During initial questioning, Austrian officials said Cejvanovic appeared highly confused, but placed responsibility on another Bosnian man, his neighbor Mehmed Djudjic, whom Cejvanovic said had given him the explosives and instructed him to enter the U.S. Embassy. Djudjic was arrested and questioned, and he denied any involvement in the incident. According to Cejvanovic, Djudjic gave him 20 euros and the backpack, saying that he should give it to a man named “Tom” from the embassy, who would use the nails for building a house. Djudjic admitted only to giving him the money. While Cejvanovic appears to be mentally unstable and police have been unable to directly link him to any radical Islamist groups, Djudjic’s background is different. His relatives told Bosnian media that he turned to traditional Islam after a 2003 car accident and when visiting Bosnia would spend much of his time with members of the radical Wahhabi movement (Oslobodjenje, October 6).

Djudjic was seen in Bosnia most recently in April, for the funeral of Wahhabi leader and self-proclaimed sheikh Jusuf Barcic, who died in a car accident at a time when he and his followers were trying to occupy buildings belonging to the Islamic community in several Bosnian cities. Barcic’s main financier and ideological leader was former Bosnian cleric Muhamed Porca, who runs his own Islamic community in the Austrian capital. In his preaching, he calls for the creation of a parallel radical Islamic community in Bosnia. After finishing studies in Saudi Arabia in 1993, Porca spent two years as imam in Vienna. He then returned to Bosnia for a short before finally settling in Vienna.

During the arrest of Cejvanovic, police also found a book entitled Namaz u Islamu, a work published by Porca only in Vienna. The book sets out to explain why moderate Muslims must return to traditional Islam, as in Saudi Arabia (ISA Consulting, October 5). Also, three teenagers, all Austrian citizens of Arab origin, arrested last month in connection with a video posted online threatening Austria and Germany with suicide attacks unless they withdraw from Afghanistan, had attended Porca’s sermons (Nezavisne Novine, October 6). Some Bosnian Islamic community officials also accused Porca of organizing and financing visits to Bosnia for radical Muslims from Germany and Austria for the purpose of recruiting more members to the Wahhabi movement. Bosnian Islamic community officials and media named another Vienna-based Bosnian cleric, Adnan Buzar, as financier of the Wahhabi movement. Buzar is the son-in-law of Palestinian Sabri al-Banna, also known as Abu Nidal, the founder of the Fatah Revolutionary Council and the most wanted international terrorist in the late 1980s and killed in Iraq in 2002.

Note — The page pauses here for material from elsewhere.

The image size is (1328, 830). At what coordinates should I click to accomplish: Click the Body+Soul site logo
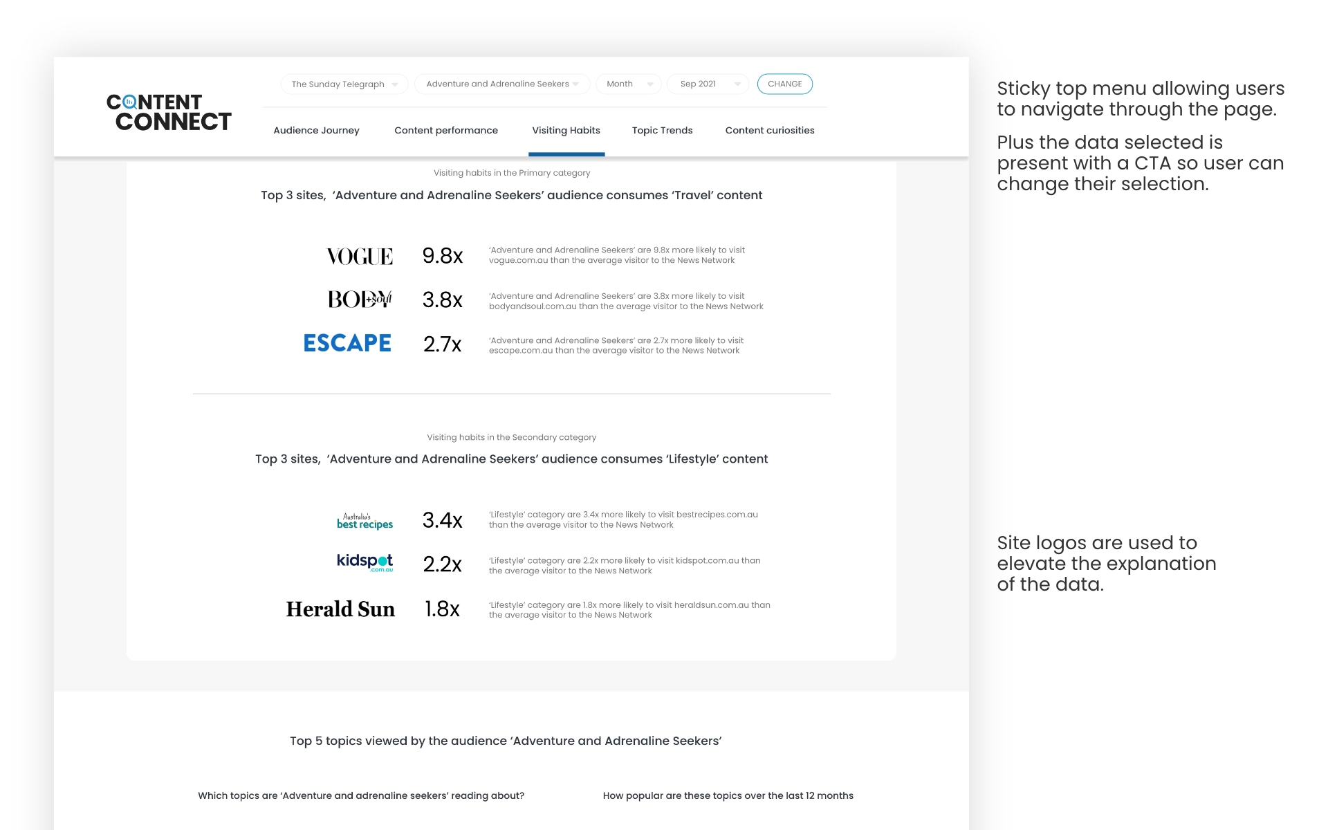point(360,299)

In Serbia, media named the leader and financier of the rapidly growing Wahhabi movement in the Muslim majority Sandzak region and Montenegro as Nedzad Balkan, alias Ebu Muhammed, another Vienna-based cleric and leader of the Sahaba Mosque. Ebu Muhammed also assisted Porca with the publication of Namaz u Islamu. Balkan, along with six other Wahhabis, three of them Austrian citizens, was involved in the beating of a Bosnian Serb in the Bosnian city of Brcko in 2006. After a short trial, the seven were given symbolic sentences on parole and some of them returned to Vienna.

Since the incidents with Barcic, the moderate Islamic community in Bosnia has stepped up its struggle against the Wahhabi movement. The community’s head, Reis-ul-Ulema Mustafa Effendi Ceric, has called on Austrian authorities to take steps to prevent the activities of radical Islamic groups there. He has also suggested that problems with radical Muslims in Bosnia have been imported from other countries, primarily Austria. Nevertheless, speaking to Bosnian media, the director of the Bosnian Security and Investigation Agency, Sead Lisak, said that there was no evidence that the two men arrested in Vienna had connections with radical Muslims being monitored by the agency.